◆ **What you need to do**:
Copy exactly the lines from the one containing "Токарный станок с ЧПУ Siemens KMT KE50/1000" through the last line of the records, both included, and nothing more.

◆ **Exercise inputs**:
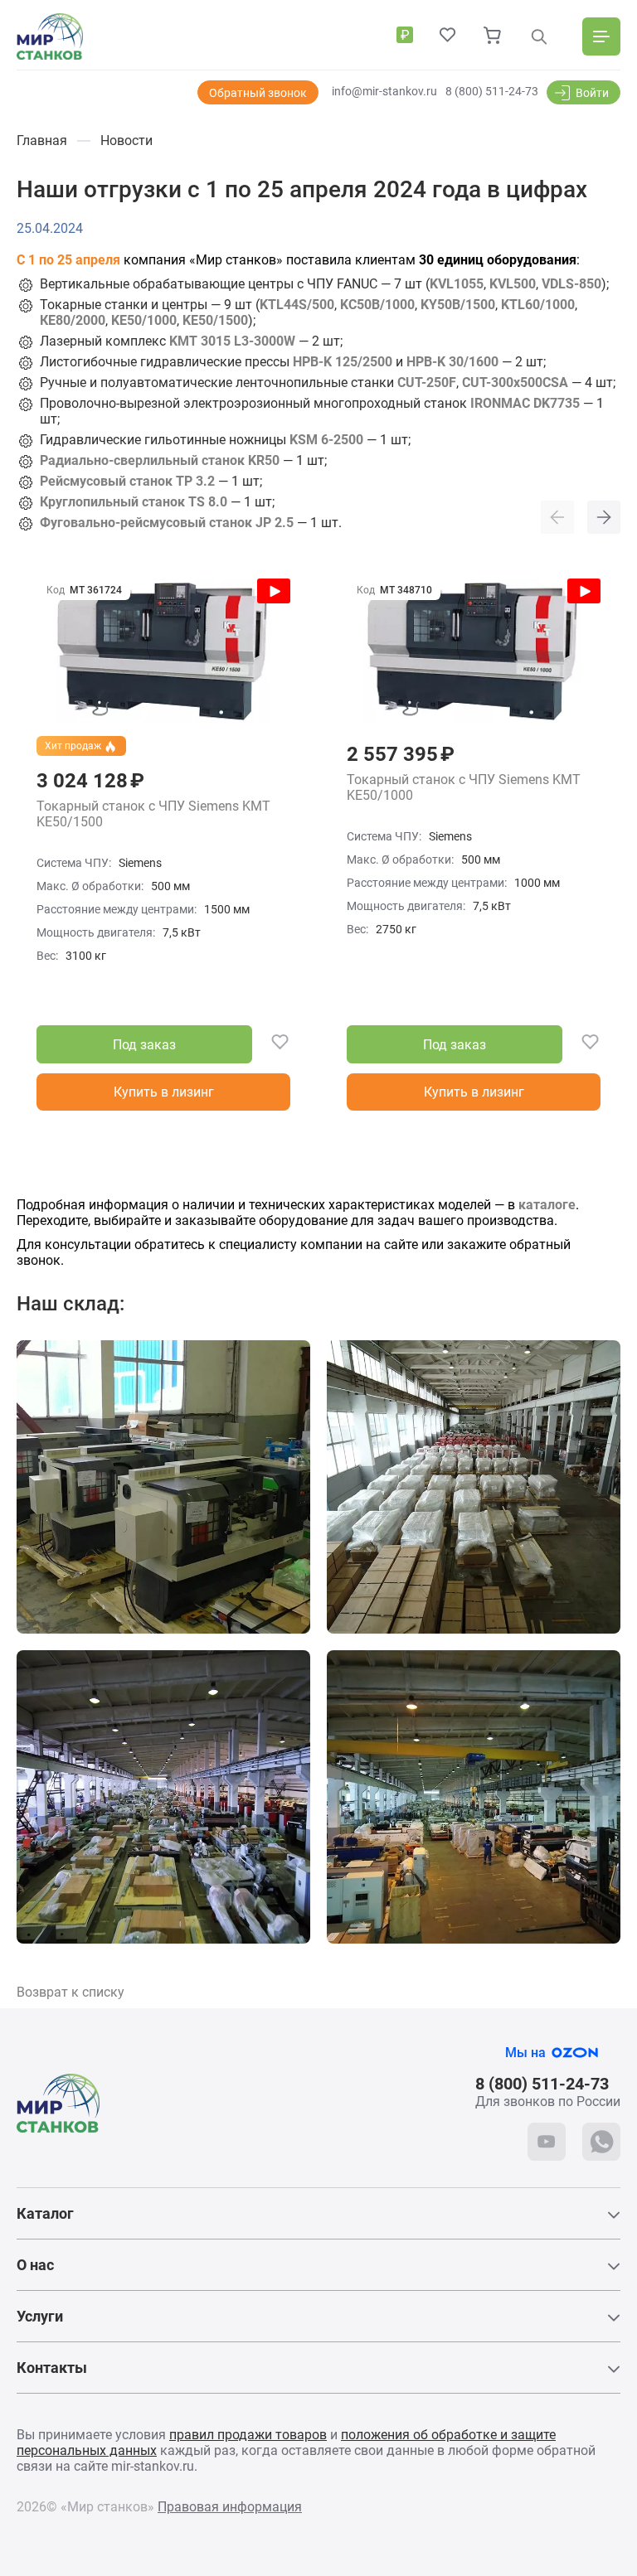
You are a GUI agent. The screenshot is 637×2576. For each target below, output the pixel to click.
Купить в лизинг (164, 1092)
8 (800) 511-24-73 (491, 91)
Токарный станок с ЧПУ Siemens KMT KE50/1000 (464, 787)
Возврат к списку (70, 1992)
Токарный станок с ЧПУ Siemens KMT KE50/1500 (153, 814)
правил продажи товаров (248, 2435)
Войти (592, 92)
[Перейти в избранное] (448, 36)
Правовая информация (230, 2507)
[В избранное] (271, 1045)
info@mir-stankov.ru (384, 91)
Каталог (45, 2213)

◆ **Response to this exercise**:
Токарный станок с ЧПУ Siemens KMT KE50/1000 (464, 787)
Возврат к списку (70, 1992)
Токарный станок с ЧПУ Siemens KMT KE50/1500 (153, 814)
правил продажи товаров (248, 2435)
Войти (592, 92)
[Перейти в избранное] (448, 36)
Правовая информация (230, 2507)
[В избранное] (271, 1045)
info@mir-stankov.ru (384, 91)
Каталог (45, 2213)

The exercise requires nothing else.